Before it can determine that there is no genuine issue for trial, a court must be satisfied that "the record taken as a whole could not lead a rational trier of fact to find for the non-moving party." Matsushita Elec. Indus. Co. v. Zenith Radio Corp., 475 U.S. 574, 587 (1986). If the movant carries this burden, "the nonmovant must go beyond the pleadings and designate specific facts showing that there is a genuine issue for trial." Little v. Liquid Air Corp., 37 F.3d 1069, 1075 (5th Cir. 1994) (en banc); see also Lujan v. National Wildlife Federation, 497 U.S. 871, 888 (1990) (the nonmovant must set forth specific facts to contradict the specific facts set forth by the movant, general averments are not sufficient).
To rebut a properly supported motion for summary judgment, the opposing party must show, with "significant probative evidence," that there exists a genuine issue of material fact. Hamilton v. Segue Software, Inc., 232 F.3d 473, 477 (5th Cir. 2000). "A genuine dispute of material fact means that evidence is such that a reasonable jury could return a verdict for the nonmoving party." Royal v. CCC&R Tres Arboles, LLC, 736 F.3d 396, 400 (5th Cir. 2013) (quotation omitted). An actual controversy exists "when both parties have submitted evidence of contradictory facts." Salazar-Limon v. Houston, 826 F.3d 272, 277 (5th Cir. 2016) (quotation omitted). B. Analysis
1. Can New South enforce the Confidentiality and Non-Solicitation Agreement?

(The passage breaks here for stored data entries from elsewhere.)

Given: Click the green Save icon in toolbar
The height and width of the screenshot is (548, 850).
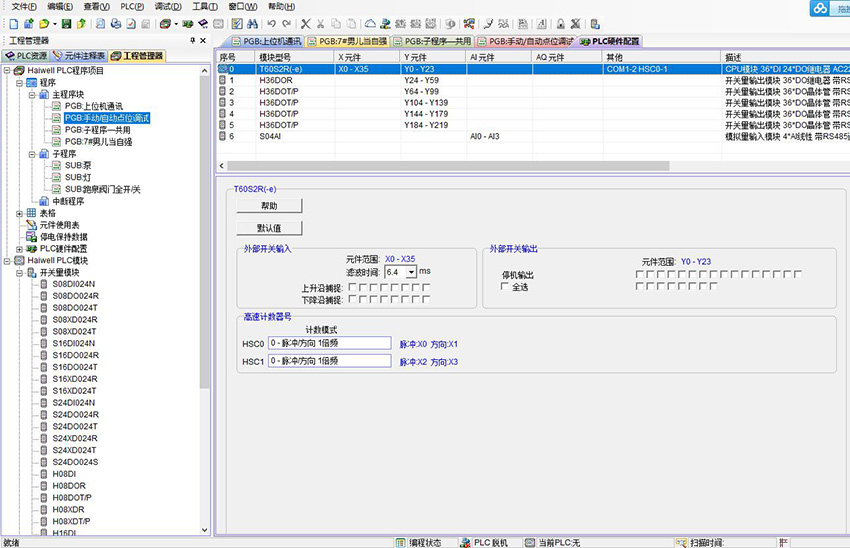Looking at the screenshot, I should (x=66, y=23).
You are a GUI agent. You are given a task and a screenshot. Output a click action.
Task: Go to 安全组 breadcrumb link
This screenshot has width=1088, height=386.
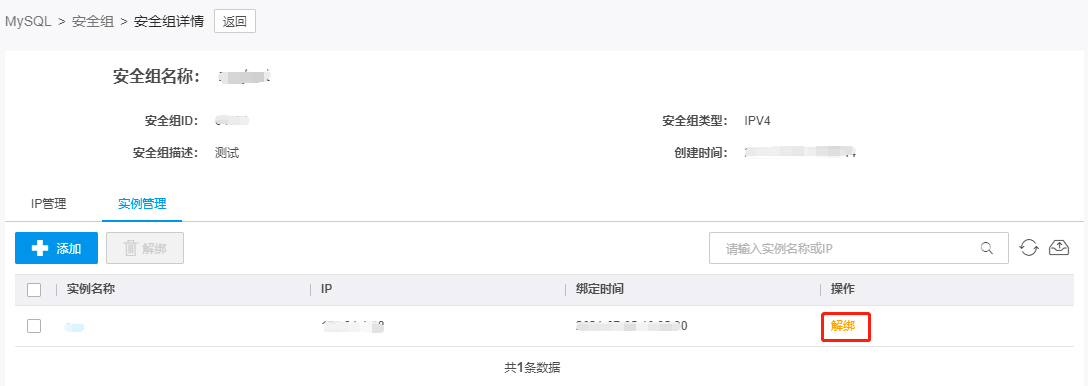[x=93, y=21]
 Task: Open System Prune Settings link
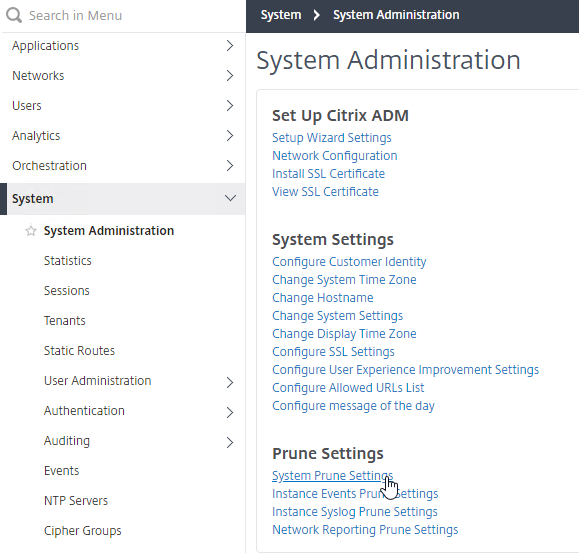pyautogui.click(x=332, y=476)
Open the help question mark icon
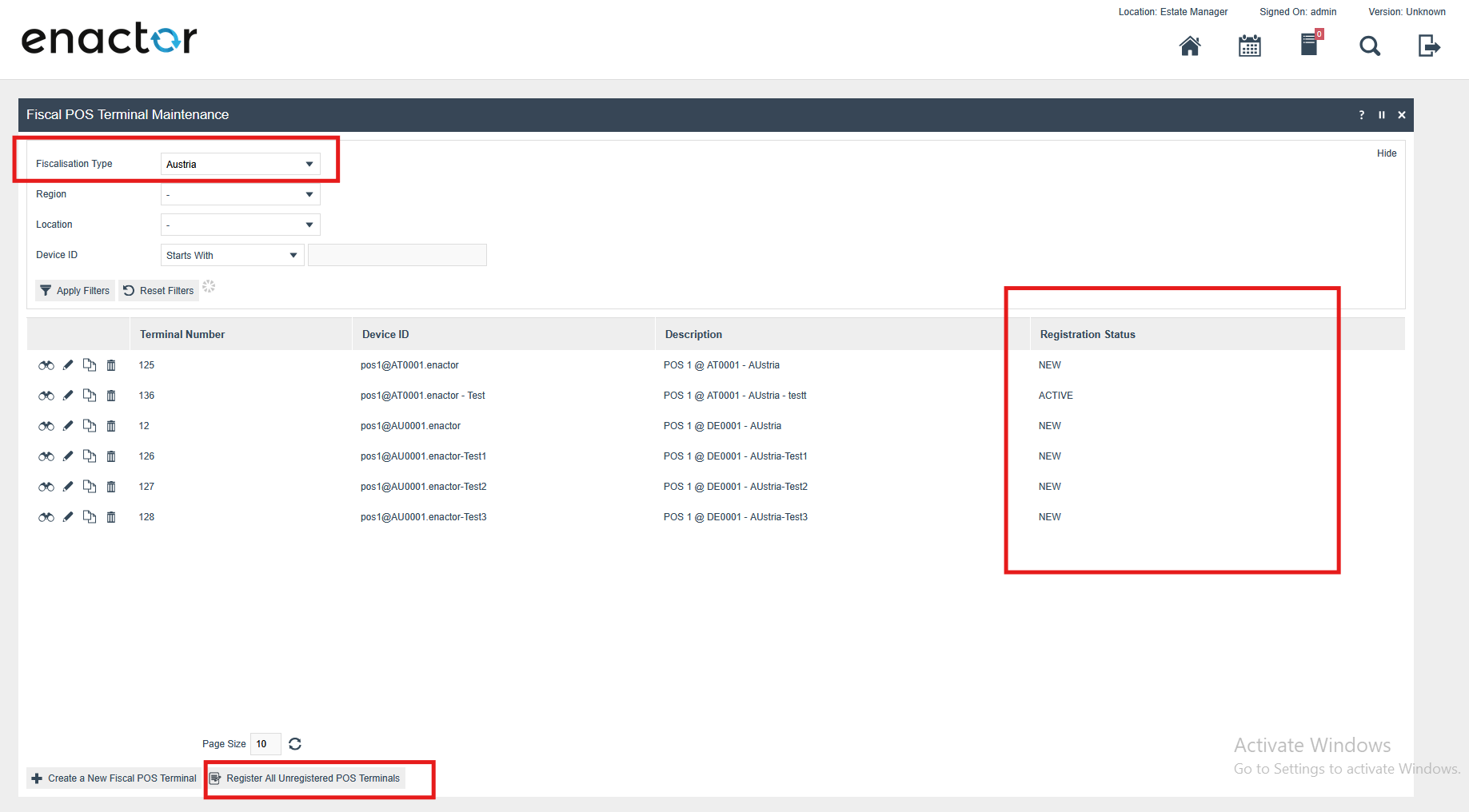 click(x=1362, y=115)
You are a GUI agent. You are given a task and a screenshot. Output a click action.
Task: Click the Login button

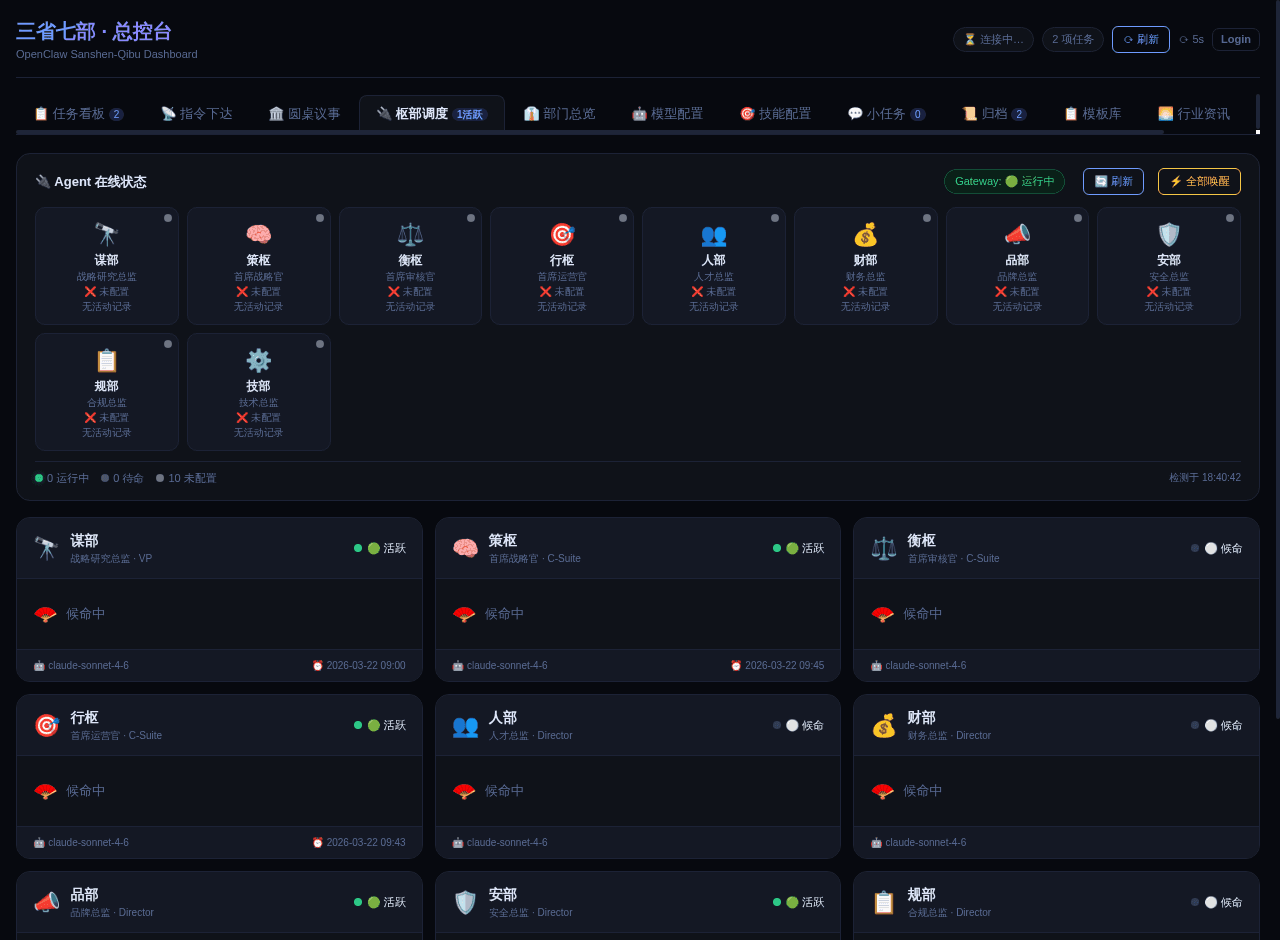point(1235,39)
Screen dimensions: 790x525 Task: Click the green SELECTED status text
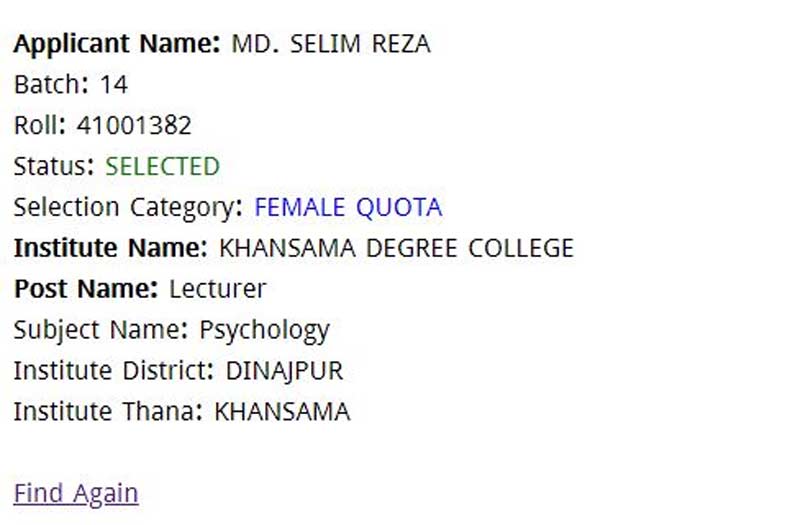pyautogui.click(x=162, y=166)
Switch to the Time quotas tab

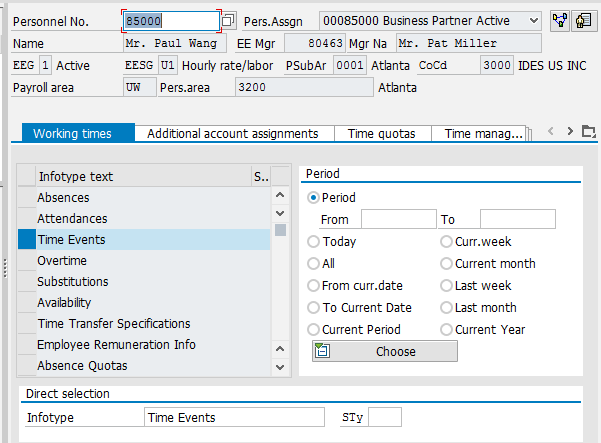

New South's Amended Complaint advances a claim for breach of contract on grounds that Butler breached the Confidentiality and Non-Solicitation Agreement. Am. Compl. [30] at 8. Butler seeks summary judgment on the breach of contract claim, contending that New South cannot enforce the Confidentiality and Non-Solicitation Agreement against him because New South has exited the equipment mat business and, alternatively, because the Agreement is ambiguous and unreasonable. Def.'s Mem. [36] at 11, 15.
Contracts which contain non-compete agreements are viewed by Mississippi courts "as contracts that restrict trade and individual freedom and are not favored by the law." Redd Pest Control Co. v. Foster, 761 So. 2d 967, 972 (Miss. Ct. App. 2000). Non-competition agreements "may be used to protect confidential information, trade secrets," and "customer lists." Bus. Commc'ns, Inc. v. Banks, 91 So. 3d 1, 11 (Miss. Ct. App. 2011), aff'd, 90 So. 3d 1221 (Miss. 2012); see also Donahoe v. Tatum, 134 So. 2d 442, 443 (Miss. 1961) (upholding validity of restrictive employment covenant that prevented disclosure of confidential information). Mississippi courts have treated non-solicitation agreements as non-competition covenants. Kennedy v. Metro Life Ins. Co., 759 So. 2d 362, 364-65 (Miss. 2000). Therefore, the Confidentiality and Non-Solicitation Agreement, which contains separate provisions restricting the solicitation of customers and the disclosure of confidential information, can be analyzed under Mississippi precedent addressing non-competition agreements.
The law in Mississippi is that "[g]enerally, the termination of an employer's business also terminates the restrictive employment covenant, because the abandonment or termination of the business extinguishes the covenant altogether." Herring, 2 So. 3d at 640. The determinative issue here, then, is whether a genuine dispute of material fact exists that New South terminated or abandoned its business in light of its Asset Purchase Agreement with NSAES.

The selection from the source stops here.